EXERCISE: Convert the lines of the records below into a numbered list, omitting any blank lines.

EXERCISE MATERIALS:
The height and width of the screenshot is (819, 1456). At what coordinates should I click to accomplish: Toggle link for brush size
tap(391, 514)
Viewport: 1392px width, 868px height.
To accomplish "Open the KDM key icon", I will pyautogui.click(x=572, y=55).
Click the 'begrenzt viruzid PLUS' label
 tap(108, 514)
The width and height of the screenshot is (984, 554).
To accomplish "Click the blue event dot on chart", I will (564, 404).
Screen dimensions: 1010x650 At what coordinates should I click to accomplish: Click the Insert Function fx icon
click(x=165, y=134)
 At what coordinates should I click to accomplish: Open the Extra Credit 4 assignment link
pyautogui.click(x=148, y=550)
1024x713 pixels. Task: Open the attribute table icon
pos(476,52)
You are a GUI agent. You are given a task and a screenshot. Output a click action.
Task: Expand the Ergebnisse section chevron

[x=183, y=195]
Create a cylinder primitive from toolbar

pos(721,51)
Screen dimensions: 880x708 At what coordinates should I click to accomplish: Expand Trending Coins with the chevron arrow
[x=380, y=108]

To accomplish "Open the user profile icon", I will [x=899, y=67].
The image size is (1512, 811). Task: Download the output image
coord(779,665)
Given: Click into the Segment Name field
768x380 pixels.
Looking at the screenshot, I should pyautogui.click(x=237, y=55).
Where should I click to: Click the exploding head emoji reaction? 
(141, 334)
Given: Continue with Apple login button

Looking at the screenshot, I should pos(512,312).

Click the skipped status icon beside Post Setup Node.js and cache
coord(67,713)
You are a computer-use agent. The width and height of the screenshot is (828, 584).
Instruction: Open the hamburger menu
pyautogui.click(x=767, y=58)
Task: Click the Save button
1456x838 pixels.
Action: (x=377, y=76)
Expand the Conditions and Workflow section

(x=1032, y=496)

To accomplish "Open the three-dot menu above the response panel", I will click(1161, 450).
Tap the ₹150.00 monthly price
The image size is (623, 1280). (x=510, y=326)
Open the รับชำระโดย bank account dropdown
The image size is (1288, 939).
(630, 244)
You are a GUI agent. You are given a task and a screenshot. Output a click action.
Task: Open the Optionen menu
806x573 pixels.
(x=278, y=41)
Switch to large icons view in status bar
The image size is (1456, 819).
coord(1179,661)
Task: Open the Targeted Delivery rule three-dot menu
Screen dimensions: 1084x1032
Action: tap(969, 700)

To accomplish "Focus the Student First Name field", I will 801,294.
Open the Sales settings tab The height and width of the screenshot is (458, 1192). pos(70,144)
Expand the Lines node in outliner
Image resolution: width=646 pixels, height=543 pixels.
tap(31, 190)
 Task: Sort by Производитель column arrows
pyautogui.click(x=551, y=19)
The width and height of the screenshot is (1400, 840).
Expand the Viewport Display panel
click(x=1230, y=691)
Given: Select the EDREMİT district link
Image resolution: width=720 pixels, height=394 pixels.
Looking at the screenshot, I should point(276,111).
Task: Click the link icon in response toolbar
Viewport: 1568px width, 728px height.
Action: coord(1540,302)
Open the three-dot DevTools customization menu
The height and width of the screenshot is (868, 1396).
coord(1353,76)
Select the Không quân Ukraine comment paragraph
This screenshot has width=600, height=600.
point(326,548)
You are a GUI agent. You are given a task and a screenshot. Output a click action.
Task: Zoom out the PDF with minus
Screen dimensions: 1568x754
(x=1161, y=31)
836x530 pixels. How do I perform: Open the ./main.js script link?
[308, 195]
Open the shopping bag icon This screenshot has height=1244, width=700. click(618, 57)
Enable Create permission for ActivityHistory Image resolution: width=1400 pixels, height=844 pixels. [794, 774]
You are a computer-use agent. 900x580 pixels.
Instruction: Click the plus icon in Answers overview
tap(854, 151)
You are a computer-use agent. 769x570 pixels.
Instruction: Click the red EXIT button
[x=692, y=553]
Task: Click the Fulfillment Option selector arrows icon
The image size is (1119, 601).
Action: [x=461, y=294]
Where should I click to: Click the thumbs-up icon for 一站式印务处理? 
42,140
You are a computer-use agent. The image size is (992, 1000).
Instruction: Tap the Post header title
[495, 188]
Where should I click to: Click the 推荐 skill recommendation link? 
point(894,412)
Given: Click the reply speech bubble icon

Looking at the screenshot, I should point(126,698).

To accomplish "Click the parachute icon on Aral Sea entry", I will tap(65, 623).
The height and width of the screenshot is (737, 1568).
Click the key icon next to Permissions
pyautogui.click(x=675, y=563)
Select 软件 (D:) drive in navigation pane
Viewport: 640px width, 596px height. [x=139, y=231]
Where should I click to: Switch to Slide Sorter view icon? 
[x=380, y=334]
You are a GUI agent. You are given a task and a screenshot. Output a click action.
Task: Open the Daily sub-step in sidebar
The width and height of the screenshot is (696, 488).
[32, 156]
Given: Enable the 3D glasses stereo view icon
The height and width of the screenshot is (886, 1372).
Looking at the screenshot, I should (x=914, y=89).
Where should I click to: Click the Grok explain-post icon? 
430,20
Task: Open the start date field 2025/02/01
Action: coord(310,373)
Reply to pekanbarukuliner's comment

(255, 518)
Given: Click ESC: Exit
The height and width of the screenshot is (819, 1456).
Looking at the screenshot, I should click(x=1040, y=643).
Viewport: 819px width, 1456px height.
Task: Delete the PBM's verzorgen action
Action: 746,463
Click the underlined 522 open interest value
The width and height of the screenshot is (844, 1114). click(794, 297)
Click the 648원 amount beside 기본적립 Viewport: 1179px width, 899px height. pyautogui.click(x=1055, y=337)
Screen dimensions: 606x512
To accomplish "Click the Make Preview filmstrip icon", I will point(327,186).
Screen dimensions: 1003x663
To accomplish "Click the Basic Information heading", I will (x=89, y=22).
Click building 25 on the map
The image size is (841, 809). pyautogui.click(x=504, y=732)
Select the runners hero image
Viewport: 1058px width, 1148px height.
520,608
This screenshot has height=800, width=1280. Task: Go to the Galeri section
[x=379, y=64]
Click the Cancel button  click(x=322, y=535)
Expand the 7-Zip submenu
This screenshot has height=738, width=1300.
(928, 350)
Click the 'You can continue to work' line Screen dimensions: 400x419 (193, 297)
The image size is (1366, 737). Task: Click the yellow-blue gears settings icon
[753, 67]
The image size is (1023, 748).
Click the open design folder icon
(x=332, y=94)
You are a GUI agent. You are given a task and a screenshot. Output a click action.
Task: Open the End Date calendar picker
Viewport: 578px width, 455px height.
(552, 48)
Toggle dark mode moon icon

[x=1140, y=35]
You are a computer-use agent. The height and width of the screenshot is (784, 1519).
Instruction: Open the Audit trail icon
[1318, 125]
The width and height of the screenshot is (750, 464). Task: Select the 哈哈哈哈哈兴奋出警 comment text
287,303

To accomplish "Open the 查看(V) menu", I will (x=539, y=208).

EXERCISE RESULT:
1. The height and width of the screenshot is (819, 1456). At what coordinates should I click to accomplish: Toggle link for brush size
2. tap(391, 514)
3. Viewport: 1392px width, 868px height.
4. To accomplish "Open the KDM key icon", I will pyautogui.click(x=572, y=55).
5. Click the 'begrenzt viruzid PLUS' label
6.  tap(108, 514)
7. The width and height of the screenshot is (984, 554).
8. To accomplish "Click the blue event dot on chart", I will (564, 404).
9. Screen dimensions: 1010x650 At what coordinates should I click to accomplish: Click the Insert Function fx icon
10. click(x=165, y=134)
11.  At what coordinates should I click to accomplish: Open the Extra Credit 4 assignment link
12. pyautogui.click(x=148, y=550)
13. 1024x713 pixels. Task: Open the attribute table icon
14. pos(476,52)
15. You are a GUI agent. You are given a task and a screenshot. Output a click action.
16. Task: Expand the Ergebnisse section chevron
17. [x=183, y=195]
18. Create a cylinder primitive from toolbar
19. pos(721,51)
20. Screen dimensions: 880x708 At what coordinates should I click to accomplish: Expand Trending Coins with the chevron arrow
21. [x=380, y=108]
22. To accomplish "Open the user profile icon", I will [x=899, y=67].
23. The image size is (1512, 811). Task: Download the output image
24. coord(779,665)
25. Given: Click into the Segment Name field
26. 768x380 pixels.
27. Looking at the screenshot, I should pyautogui.click(x=237, y=55).
28. Where should I click to: Click the exploding head emoji reaction? 
29. (141, 334)
30. Given: Continue with Apple login button
31. Looking at the screenshot, I should pos(512,312).
32. Click the skipped status icon beside Post Setup Node.js and cache
33. coord(67,713)
34. You are a computer-use agent. The width and height of the screenshot is (828, 584).
35. Instruction: Open the hamburger menu
36. pyautogui.click(x=767, y=58)
37. Task: Click the Save button
38. 1456x838 pixels.
39. Action: (x=377, y=76)
40. Expand the Conditions and Workflow section
41. (x=1032, y=496)
42. To accomplish "Open the three-dot menu above the response panel", I will click(1161, 450).
43. Tap the ₹150.00 monthly price
44. The image size is (623, 1280). (x=510, y=326)
45. Open the รับชำระโดย bank account dropdown
46. The image size is (1288, 939).
47. (630, 244)
48. You are a GUI agent. You are given a task and a screenshot. Output a click action.
49. Task: Open the Optionen menu
50. 806x573 pixels.
51. (x=278, y=41)
52. Switch to large icons view in status bar
53. The image size is (1456, 819).
54. coord(1179,661)
55. Task: Open the Targeted Delivery rule three-dot menu
56. Screen dimensions: 1084x1032
57. Action: tap(969, 700)
58. To accomplish "Focus the Student First Name field", I will 801,294.
59. Open the Sales settings tab The height and width of the screenshot is (458, 1192). pos(70,144)
60. Expand the Lines node in outliner
61. Image resolution: width=646 pixels, height=543 pixels.
62. tap(31, 190)
63.  Task: Sort by Производитель column arrows
64. pyautogui.click(x=551, y=19)
65. The width and height of the screenshot is (1400, 840).
66. Expand the Viewport Display panel
67. click(x=1230, y=691)
68. Given: Select the EDREMİT district link
69. Image resolution: width=720 pixels, height=394 pixels.
70. Looking at the screenshot, I should point(276,111).
71. Task: Click the link icon in response toolbar
72. Viewport: 1568px width, 728px height.
73. Action: coord(1540,302)
74. Open the three-dot DevTools customization menu
75. The height and width of the screenshot is (868, 1396).
76. coord(1353,76)
77. Select the Không quân Ukraine comment paragraph
78. This screenshot has width=600, height=600.
79. point(326,548)
80. You are a GUI agent. You are given a task and a screenshot. Output a click action.
81. Task: Zoom out the PDF with minus
82. Screen dimensions: 1568x754
83. (x=1161, y=31)
84. 836x530 pixels. How do I perform: Open the ./main.js script link?
85. [308, 195]
86. Open the shopping bag icon This screenshot has height=1244, width=700. click(618, 57)
87. Enable Create permission for ActivityHistory Image resolution: width=1400 pixels, height=844 pixels. [794, 774]
88. You are a computer-use agent. 900x580 pixels.
89. Instruction: Click the plus icon in Answers overview
90. tap(854, 151)
91. You are a computer-use agent. 769x570 pixels.
92. Instruction: Click the red EXIT button
93. [x=692, y=553]
94. Task: Click the Fulfillment Option selector arrows icon
95. The image size is (1119, 601).
96. Action: [x=461, y=294]
97. Where should I click to: Click the thumbs-up icon for 一站式印务处理? 
98. 42,140
99. You are a computer-use agent. The image size is (992, 1000).
100. Instruction: Tap the Post header title
101. [495, 188]
102. Where should I click to: Click the 推荐 skill recommendation link? 
103. point(894,412)
104. Given: Click the reply speech bubble icon
105. Looking at the screenshot, I should point(126,698).
106. To accomplish "Click the parachute icon on Aral Sea entry", I will tap(65, 623).
107. The height and width of the screenshot is (737, 1568).
108. Click the key icon next to Permissions
109. pyautogui.click(x=675, y=563)
110. Select 软件 (D:) drive in navigation pane
111. Viewport: 640px width, 596px height. [x=139, y=231]
112. Where should I click to: Switch to Slide Sorter view icon? 
113. [x=380, y=334]
114. You are a GUI agent. You are given a task and a screenshot. Output a click action.
115. Task: Open the Daily sub-step in sidebar
116. The width and height of the screenshot is (696, 488).
117. [32, 156]
118. Given: Enable the 3D glasses stereo view icon
119. The height and width of the screenshot is (886, 1372).
120. Looking at the screenshot, I should (x=914, y=89).
121. Where should I click to: Click the Grok explain-post icon? 
122. 430,20
123. Task: Open the start date field 2025/02/01
124. Action: coord(310,373)
125. Reply to pekanbarukuliner's comment
126. (255, 518)
127. Given: Click ESC: Exit
128. The height and width of the screenshot is (819, 1456).
129. Looking at the screenshot, I should click(x=1040, y=643).
130. Viewport: 819px width, 1456px height.
131. Task: Delete the PBM's verzorgen action
132. Action: 746,463
133. Click the underlined 522 open interest value
134. The width and height of the screenshot is (844, 1114). click(794, 297)
135. Click the 648원 amount beside 기본적립 Viewport: 1179px width, 899px height. pyautogui.click(x=1055, y=337)
136. Screen dimensions: 606x512
137. To accomplish "Click the Make Preview filmstrip icon", I will point(327,186).
138. Screen dimensions: 1003x663
139. To accomplish "Click the Basic Information heading", I will (x=89, y=22).
140. Click building 25 on the map
141. The image size is (841, 809). pyautogui.click(x=504, y=732)
142. Select the runners hero image
143. Viewport: 1058px width, 1148px height.
144. 520,608
145. This screenshot has height=800, width=1280. Task: Go to the Galeri section
146. [x=379, y=64]
147. Click the Cancel button  click(x=322, y=535)
148. Expand the 7-Zip submenu
149. This screenshot has height=738, width=1300.
150. (928, 350)
151. Click the 'You can continue to work' line Screen dimensions: 400x419 (193, 297)
152. The image size is (1366, 737). Task: Click the yellow-blue gears settings icon
153. [753, 67]
154. The image size is (1023, 748).
155. Click the open design folder icon
156. (x=332, y=94)
157. You are a GUI agent. You are given a task and a screenshot. Output a click action.
158. Task: Open the End Date calendar picker
159. Viewport: 578px width, 455px height.
160. (552, 48)
161. Toggle dark mode moon icon
162. [x=1140, y=35]
163. You are a computer-use agent. The height and width of the screenshot is (784, 1519).
164. Instruction: Open the Audit trail icon
165. [1318, 125]
166. The width and height of the screenshot is (750, 464). Task: Select the 哈哈哈哈哈兴奋出警 comment text
167. 287,303
168. To accomplish "Open the 查看(V) menu", I will (x=539, y=208).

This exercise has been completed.